## [TEXT SECTION]
□ □ □ □ □

# Where are the Pompano???



## Jigmaster (Apr 3, 2006)

Have checked the Surf Fishing a few times over the past couple weeks did they pass Daytona and head south or are they just not here yet?

Has anyone local been lately....


----------



## BentHook (Dec 22, 2002)

Wait your turn,they're just starting to show up in north Fla.This cold front schould turn them on this week in Jacksonville.
We'll release all the 12" and under pomps so ya'll have something to catch.


----------



## HellRhaY (Jul 6, 2007)

it isn't that cold yet.
hopefully end of october they'll show up and in full force by thanksgiving.


----------



## Charlie2 (May 2, 2007)

*Fall Pompano*

The water temps are cooling off a bit up 'Nawth' so they should be moving South soon. 

My Pompano Tree hasn't popped yet. No pop; no Pompano.

Hang in there. They will come. C2


----------



## Jigmaster (Apr 3, 2006)

BentHook said:


> Wait your turn,they're just starting to show up in north Fla.This cold front schould turn them on this week in Jacksonville.
> We'll release all the 12" and under pomps so ya'll have something to catch.


Yea yea" post when they hit your neck of the woods ~i know last year by mid October they were here.


----------



## VICIII (Apr 8, 2005)

HellRhaY said:


> it isn't that cold yet.

□ □ □ □ □

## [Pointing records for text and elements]
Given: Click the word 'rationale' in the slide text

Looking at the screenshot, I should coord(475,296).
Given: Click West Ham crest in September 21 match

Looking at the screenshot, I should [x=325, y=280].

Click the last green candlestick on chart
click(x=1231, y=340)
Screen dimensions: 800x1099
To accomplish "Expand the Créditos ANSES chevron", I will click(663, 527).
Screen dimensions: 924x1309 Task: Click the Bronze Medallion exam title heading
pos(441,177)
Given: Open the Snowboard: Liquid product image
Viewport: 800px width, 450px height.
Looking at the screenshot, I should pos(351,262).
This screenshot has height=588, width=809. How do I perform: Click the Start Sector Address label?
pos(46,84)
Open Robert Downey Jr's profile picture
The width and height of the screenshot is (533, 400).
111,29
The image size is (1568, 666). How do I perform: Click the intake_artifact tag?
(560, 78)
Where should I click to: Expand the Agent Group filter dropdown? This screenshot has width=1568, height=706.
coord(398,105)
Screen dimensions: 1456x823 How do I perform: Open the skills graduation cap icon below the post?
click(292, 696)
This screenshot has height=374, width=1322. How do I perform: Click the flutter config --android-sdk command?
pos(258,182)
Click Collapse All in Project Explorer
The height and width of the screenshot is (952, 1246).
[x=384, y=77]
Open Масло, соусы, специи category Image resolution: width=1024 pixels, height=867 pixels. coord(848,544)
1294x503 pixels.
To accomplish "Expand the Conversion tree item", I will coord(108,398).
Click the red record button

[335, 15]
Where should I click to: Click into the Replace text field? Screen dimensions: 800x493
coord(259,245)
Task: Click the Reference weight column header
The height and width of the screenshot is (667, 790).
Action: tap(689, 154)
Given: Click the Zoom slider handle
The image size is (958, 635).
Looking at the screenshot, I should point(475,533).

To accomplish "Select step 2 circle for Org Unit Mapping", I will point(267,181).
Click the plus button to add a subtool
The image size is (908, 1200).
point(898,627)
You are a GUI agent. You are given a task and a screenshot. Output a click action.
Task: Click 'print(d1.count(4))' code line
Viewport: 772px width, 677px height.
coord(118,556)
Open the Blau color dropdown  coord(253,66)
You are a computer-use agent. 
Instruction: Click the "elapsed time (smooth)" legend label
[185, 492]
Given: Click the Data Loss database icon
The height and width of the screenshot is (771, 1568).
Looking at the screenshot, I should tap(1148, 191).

□ □ □ □ □

## [WRITTEN TASKS]
1. Return, word for word, the passage of the pompano fishing thread starting at "## Charlie2 (May" and ending at "pop; no Pompano.".
2. Write the next part of the pompano fishing thread, picking up after its final line.

## [SOLVED TASKS]
1.
## Charlie2 (May 2, 2007)

*Fall Pompano*

The water temps are cooling off a bit up 'Nawth' so they should be moving South soon. 

My Pompano Tree hasn't popped yet. No pop; no Pompano.

2.
> hopefully end of october they'll show up and in full force by thanksgiving.


Hey Rhay...
Caught a few small ones... up to 11 inches. Saw a few caught last week that were keepers. Not in force at all but soon....


----------



## DVO (Mar 22, 2004)

Hold on tight - they are on their way to our back yard. According to my record from last 2 years, they should be here in Mid-Nov.

HellRhay, Did you move out of Florida?. Have not heard from you lately. Hope to see you sometimes in PlayaLinda


----------



## drumrun (Dec 5, 2007)

Guys we are still catching them in NC. Lots of fish still to come your way. :beer:


----------



## SurfRat (Apr 16, 2005)

*Speaking of Pompano*

Speaking of Pompano,does anyone no of a resturant in Daytona area that serves pompano? The old Parks use to serve it everyday but I have not found a place that offers it since the old Parks closed.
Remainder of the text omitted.